3. M. A, pour contester la décision du 22 novembre 2022 par laquelle le préfet de la Loire-Atlantique a rejeté sa demande d’échange de permis de conduire algérien contre un permis français au motif que sa demande est intervenue en dehors du délai légal, soutient qu’il existe un doute sérieux quant à la légalité de la décision en raison d’une erreur manifeste d’appréciation en ne prenant pas en compte l’erreur dans la transmission de sa première demande incombant à l’association Medi-Pass. Toutefois, il ne ressort pas des pièces du dossier que la première demande qu’il invoque aurait jamais été réceptionnée par les services de la préfecture. En outre, la décision attaquée porte uniquement sur la demande du 28 janvier 2022. Par suite, et alors même qu’il ne serait pas à l’origine de l’erreur dans l’envoi de sa première demande, manifestement, aucun des moyens de la requête de M. A n’est de nature, en l’état de l’instruction, à créer un doute sérieux quant à la légalité de la décision du 22 novembre 2022 en litige.
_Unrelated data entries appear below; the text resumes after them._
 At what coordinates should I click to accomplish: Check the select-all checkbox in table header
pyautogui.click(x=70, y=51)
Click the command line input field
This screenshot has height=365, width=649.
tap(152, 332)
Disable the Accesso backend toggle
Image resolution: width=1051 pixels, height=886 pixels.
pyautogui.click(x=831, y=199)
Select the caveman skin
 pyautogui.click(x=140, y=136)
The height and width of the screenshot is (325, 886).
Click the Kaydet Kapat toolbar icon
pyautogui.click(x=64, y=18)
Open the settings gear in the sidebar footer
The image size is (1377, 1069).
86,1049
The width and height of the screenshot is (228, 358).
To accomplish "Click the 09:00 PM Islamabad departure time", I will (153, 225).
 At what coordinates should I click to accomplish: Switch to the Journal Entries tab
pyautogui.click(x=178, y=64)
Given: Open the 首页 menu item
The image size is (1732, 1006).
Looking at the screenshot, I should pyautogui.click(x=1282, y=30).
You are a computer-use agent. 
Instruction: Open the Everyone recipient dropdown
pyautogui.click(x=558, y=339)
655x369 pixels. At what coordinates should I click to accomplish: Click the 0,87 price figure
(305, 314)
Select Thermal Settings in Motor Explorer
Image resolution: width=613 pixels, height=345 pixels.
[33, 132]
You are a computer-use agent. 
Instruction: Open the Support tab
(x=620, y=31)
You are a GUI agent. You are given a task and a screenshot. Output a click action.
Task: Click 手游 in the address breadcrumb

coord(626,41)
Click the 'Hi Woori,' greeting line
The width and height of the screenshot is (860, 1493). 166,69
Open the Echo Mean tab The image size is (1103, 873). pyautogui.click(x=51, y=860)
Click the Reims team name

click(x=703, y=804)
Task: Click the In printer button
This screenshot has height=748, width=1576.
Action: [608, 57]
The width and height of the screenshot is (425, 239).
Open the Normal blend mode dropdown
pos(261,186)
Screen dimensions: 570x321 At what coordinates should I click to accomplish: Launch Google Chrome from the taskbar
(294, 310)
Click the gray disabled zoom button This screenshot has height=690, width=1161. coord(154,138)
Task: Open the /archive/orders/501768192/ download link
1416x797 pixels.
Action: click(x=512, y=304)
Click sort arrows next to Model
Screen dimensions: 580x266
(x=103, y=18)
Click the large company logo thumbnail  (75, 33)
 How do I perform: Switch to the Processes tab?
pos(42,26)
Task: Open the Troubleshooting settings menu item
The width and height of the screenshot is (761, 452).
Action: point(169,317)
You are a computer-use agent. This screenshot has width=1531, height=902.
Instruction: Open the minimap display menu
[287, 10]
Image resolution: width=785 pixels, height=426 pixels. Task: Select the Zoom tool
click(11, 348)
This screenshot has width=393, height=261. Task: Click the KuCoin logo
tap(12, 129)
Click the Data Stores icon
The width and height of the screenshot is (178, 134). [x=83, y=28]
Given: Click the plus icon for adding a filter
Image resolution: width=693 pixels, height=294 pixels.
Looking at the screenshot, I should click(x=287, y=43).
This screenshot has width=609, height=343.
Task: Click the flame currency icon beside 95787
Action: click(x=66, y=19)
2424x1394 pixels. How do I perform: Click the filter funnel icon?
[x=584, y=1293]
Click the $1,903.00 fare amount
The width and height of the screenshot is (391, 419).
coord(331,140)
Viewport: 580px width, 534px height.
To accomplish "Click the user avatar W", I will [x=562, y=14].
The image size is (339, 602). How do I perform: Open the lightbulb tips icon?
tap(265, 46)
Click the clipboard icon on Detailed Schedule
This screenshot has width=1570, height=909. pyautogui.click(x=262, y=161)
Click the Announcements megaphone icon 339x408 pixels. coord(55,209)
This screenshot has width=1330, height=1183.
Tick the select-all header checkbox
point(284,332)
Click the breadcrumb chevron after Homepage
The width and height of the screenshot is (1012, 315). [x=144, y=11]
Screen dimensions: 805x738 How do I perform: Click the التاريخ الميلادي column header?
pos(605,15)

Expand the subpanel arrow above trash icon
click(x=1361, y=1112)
Il y a lieu, par suite, sans qu’il soit besoin de se prononcer sur la condition relative à l’urgence, de rejeter les conclusions de la présente requête, selon la procédure prévue à l’article L. 522-3 du code de justice administrative.
Sur les conclusions à fin d’injonction au titre de l’article L. 911-1 du code de justice administrative :
4. La présente ordonnance n’appelle aucune mesure d’exécution. Dès lors, les conclusions de M. A à fin d’injonction doivent être rejetées par voie de conséquence.
Sur la demande fondée sur les articles L. 761-1 du code de justice administrative et l’article 37 de la loi n° 91-647 du 10 juillet 1991 :
5. Les dispositions de l’article L.761-1 du code de justice administrative et de l’article 37 de la loi du 10 juillet 1991 précitée font obstacle à ce que soit mis à la charge de l’Etat, qui n’est pas la partie perdante dans la présente instance de référé, le versement d’une somme quelconque au titre des frais exposés par M. A.
O R D O N N E :
Article 1er : La requête de M. A est rejetée.
Article 2 : La présente ordonnance sera notifiée à M. B A.
Copie en sera adressée au préfet de la Loire-Atlantique.
Fait à Toulouse, le 7 juin 2023.
La présidente, juge des référés
Isabelle Carthé Mazères
La République mande et ordonne au préfet de la Loire-Atlantique en ce qui le concerne ou à tous commissaires de justice à ce requis en ce qui concerne les voies de droit commun contre les parties privées, de pourvoir à l’exécution de la présente ordonnance.